What you will do: Working from the records below, return word for word the line that contains "The image size is (892, 827)." and each line after it, ending with the last. Skip all pictures.

━━ Supplied material ━━

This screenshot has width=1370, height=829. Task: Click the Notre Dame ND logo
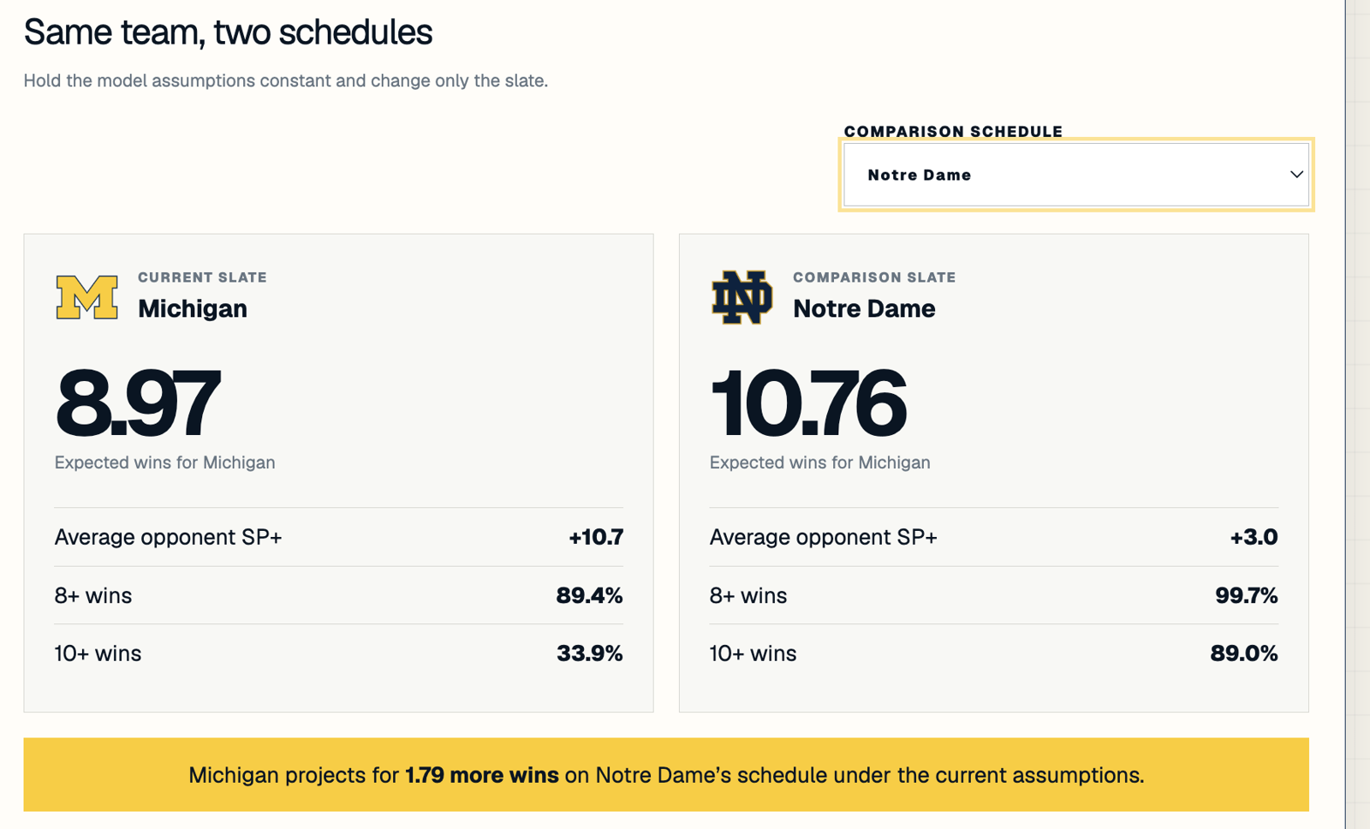click(742, 297)

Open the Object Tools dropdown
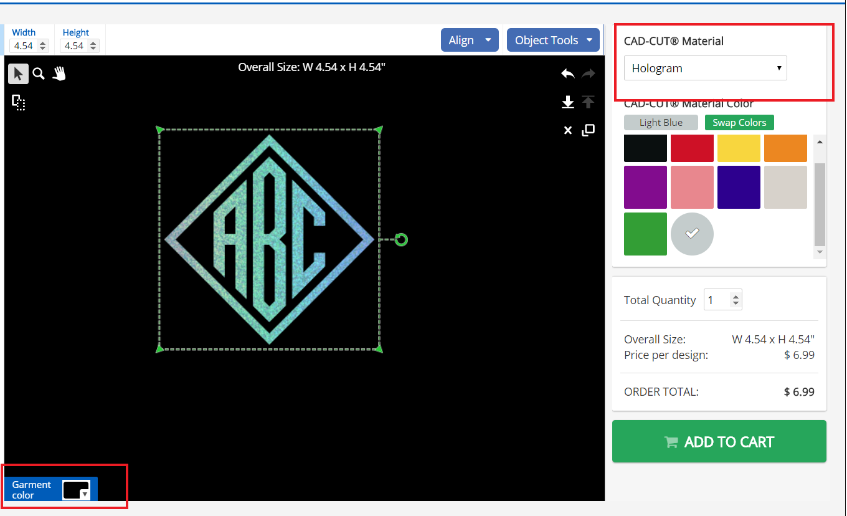coord(553,39)
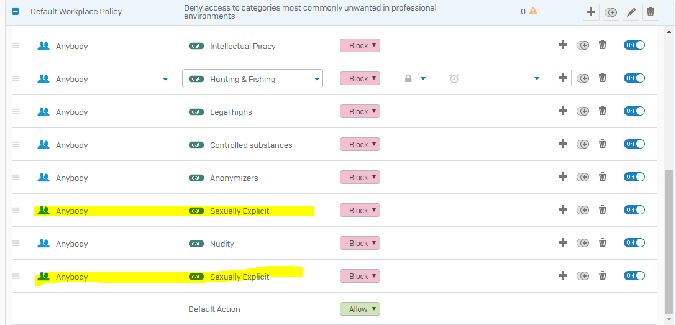
Task: Open the Block action dropdown for Legal highs
Action: point(360,111)
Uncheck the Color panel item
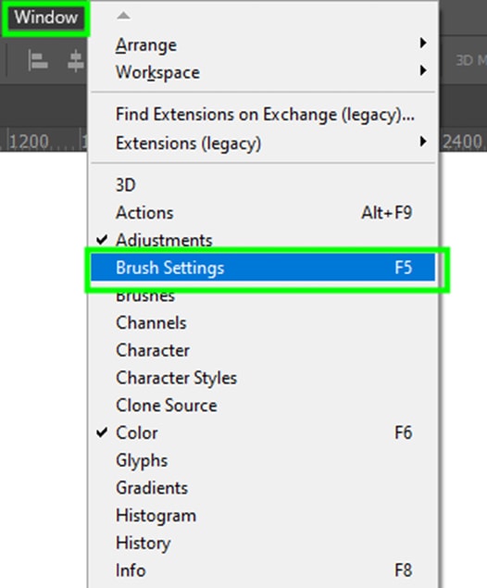 click(x=263, y=432)
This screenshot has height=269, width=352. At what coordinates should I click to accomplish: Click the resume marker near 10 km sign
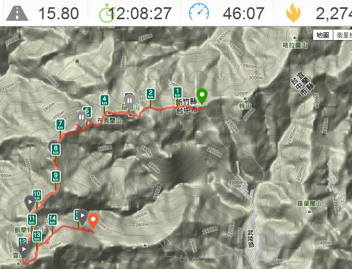point(30,203)
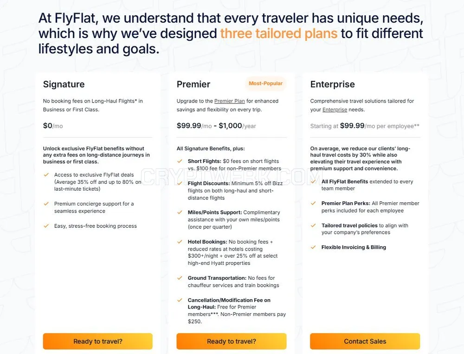Click checkmark beside Access to exclusive FlyFlat deals
Image resolution: width=464 pixels, height=354 pixels.
46,174
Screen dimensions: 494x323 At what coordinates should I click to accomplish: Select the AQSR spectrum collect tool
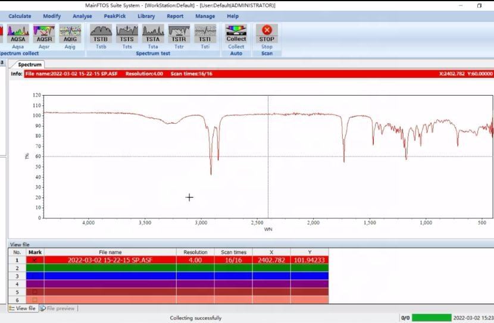(44, 34)
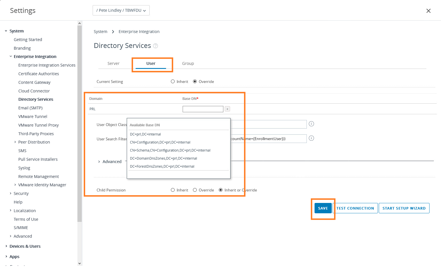The height and width of the screenshot is (275, 441).
Task: Click the Directory Services help question icon
Action: [x=155, y=46]
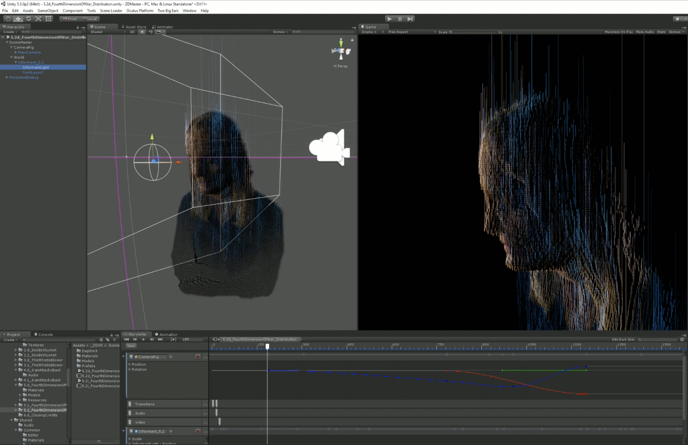This screenshot has width=688, height=445.
Task: Toggle 2D mode in Scene view
Action: 132,32
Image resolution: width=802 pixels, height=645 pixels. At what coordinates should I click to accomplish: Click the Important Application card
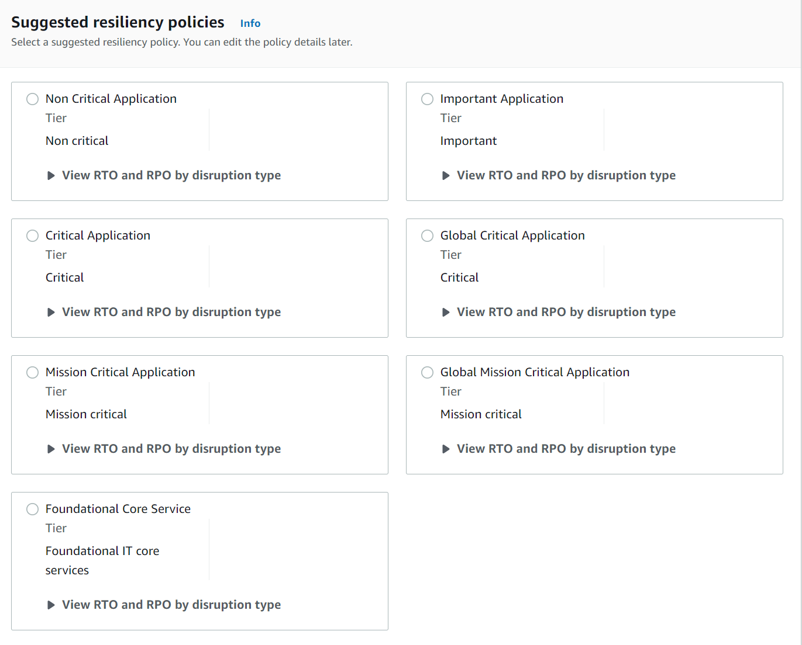pos(690,140)
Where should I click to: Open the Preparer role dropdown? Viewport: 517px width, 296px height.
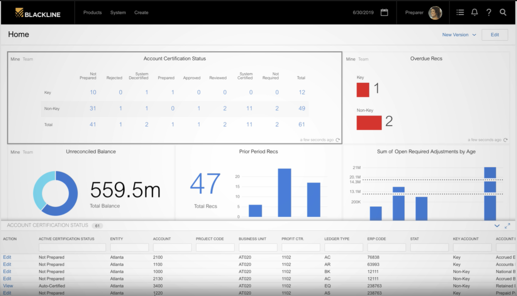point(414,12)
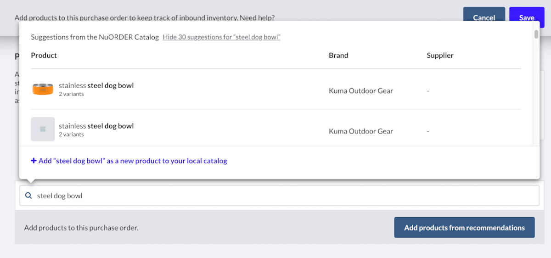Click Kuma Outdoor Gear in first row
Viewport: 551px width, 258px height.
361,91
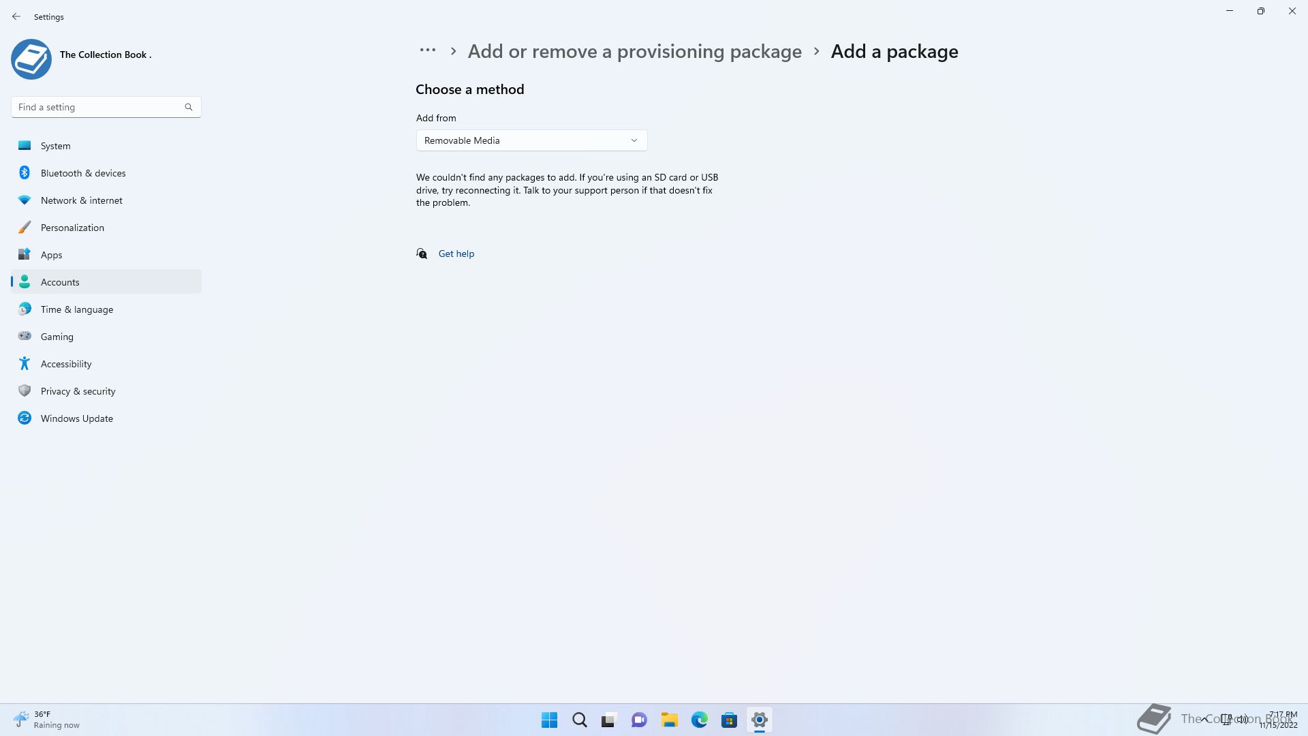Viewport: 1308px width, 736px height.
Task: Select the Apps category
Action: click(x=106, y=255)
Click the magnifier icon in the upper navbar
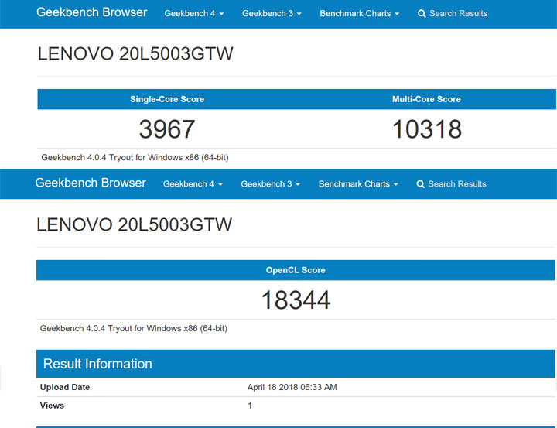 422,14
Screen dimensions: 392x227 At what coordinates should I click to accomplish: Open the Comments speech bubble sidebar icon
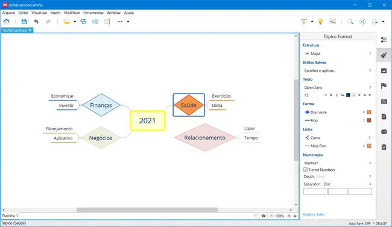384,132
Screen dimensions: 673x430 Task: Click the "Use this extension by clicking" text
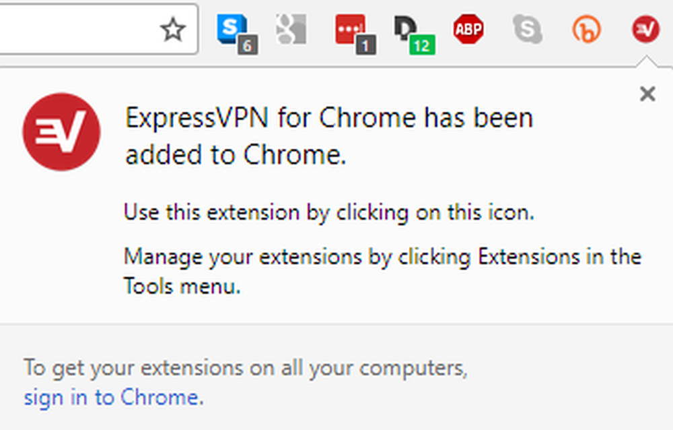point(328,214)

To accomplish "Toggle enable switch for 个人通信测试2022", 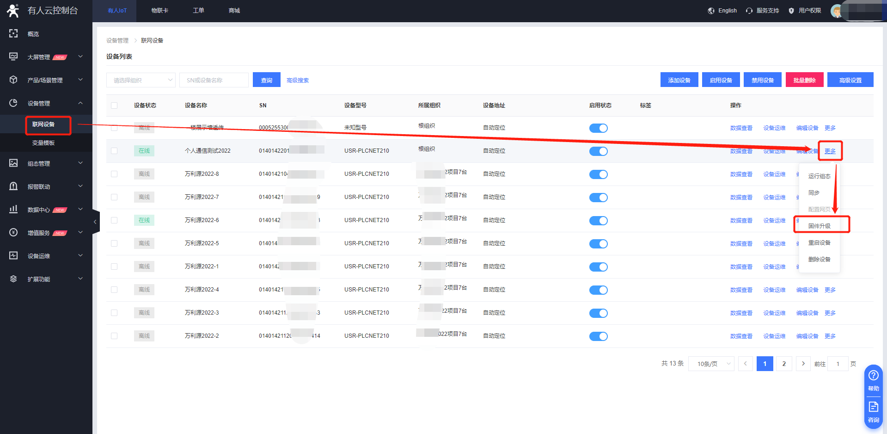I will pos(598,151).
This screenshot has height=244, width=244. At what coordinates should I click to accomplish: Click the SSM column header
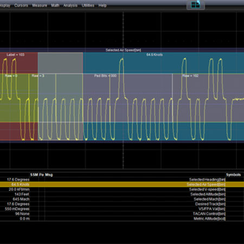coord(34,175)
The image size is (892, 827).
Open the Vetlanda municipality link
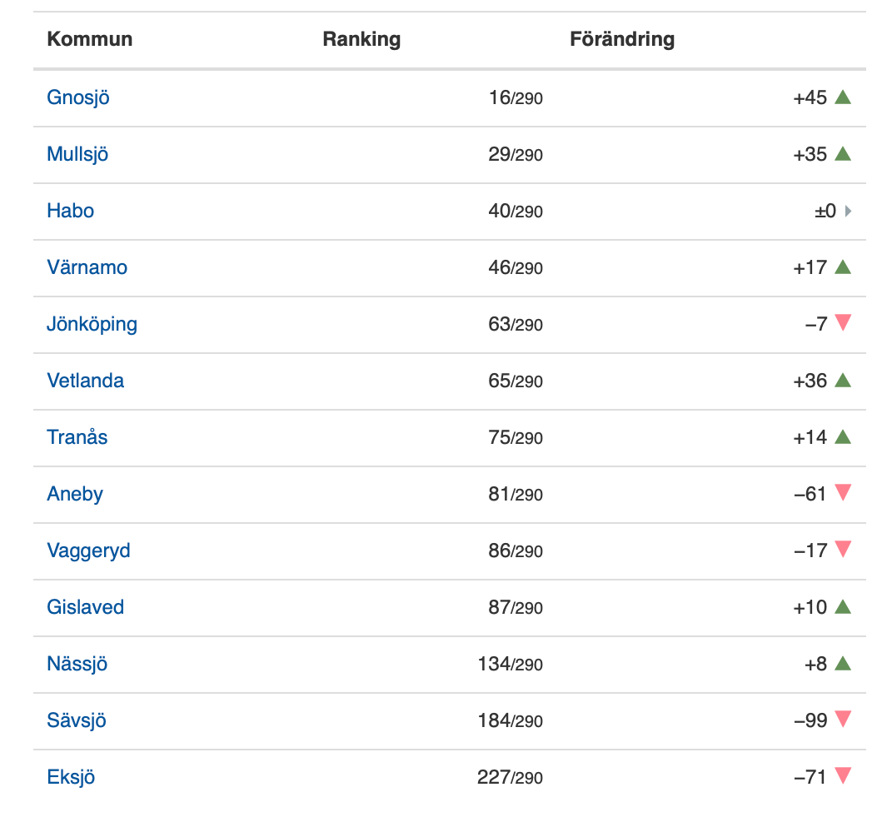point(85,381)
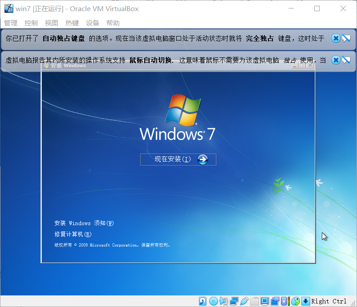The width and height of the screenshot is (357, 307).
Task: Dismiss the mouse pointer integration message
Action: 336,60
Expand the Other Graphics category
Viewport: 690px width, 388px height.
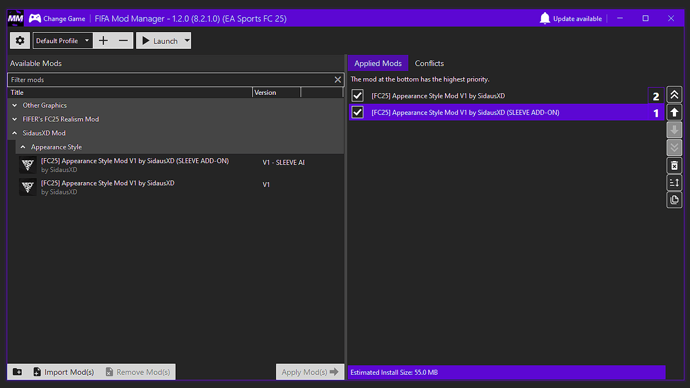[15, 105]
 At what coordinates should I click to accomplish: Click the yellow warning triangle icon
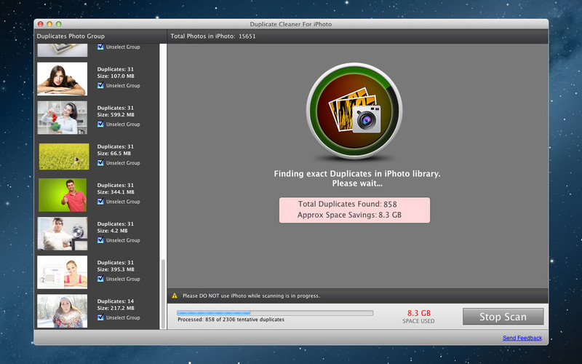point(175,296)
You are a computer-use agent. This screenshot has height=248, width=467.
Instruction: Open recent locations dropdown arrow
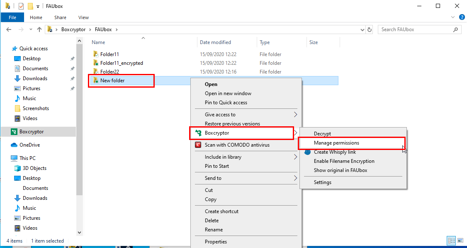(31, 29)
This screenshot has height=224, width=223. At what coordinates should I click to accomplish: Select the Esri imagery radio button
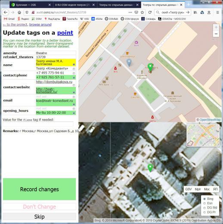click(x=204, y=203)
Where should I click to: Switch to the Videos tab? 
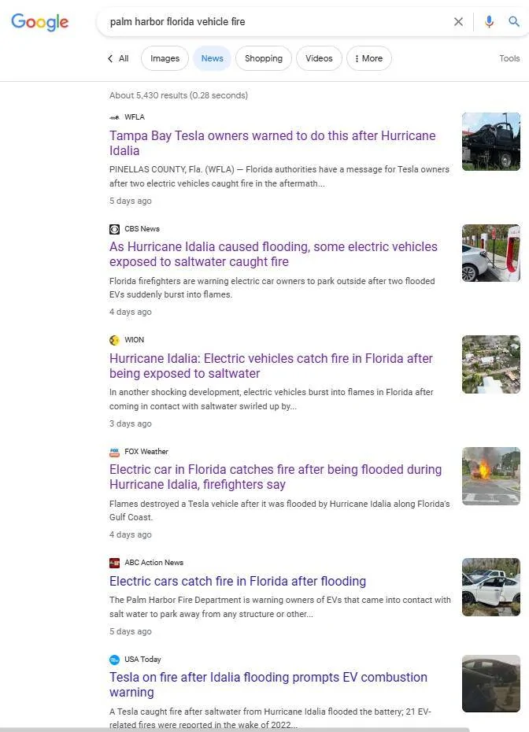(319, 58)
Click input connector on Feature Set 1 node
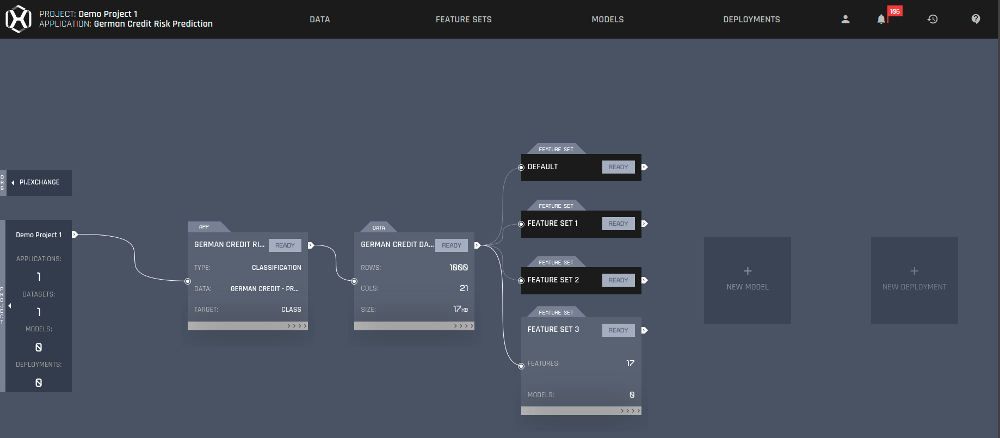Viewport: 1000px width, 438px height. pyautogui.click(x=521, y=224)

━━━

Answer below:
The image size is (892, 827).
Open the Vetlanda municipality link
point(85,381)
The width and height of the screenshot is (357, 307).
Task: Dismiss the mouse pointer integration message
Action: 336,60
Expand the Other Graphics category
Viewport: 690px width, 388px height.
[15, 105]
 At what coordinates should I click to accomplish: Click the yellow warning triangle icon
point(175,296)
You are a computer-use agent. This screenshot has height=248, width=467.
Instruction: Open recent locations dropdown arrow
(31, 29)
This screenshot has height=224, width=223. At what coordinates should I click to accomplish: Select the Esri imagery radio button
click(x=204, y=203)
Where should I click to: Switch to the Videos tab? 
(319, 58)
Click input connector on Feature Set 1 node
Viewport: 1000px width, 438px height. pyautogui.click(x=521, y=224)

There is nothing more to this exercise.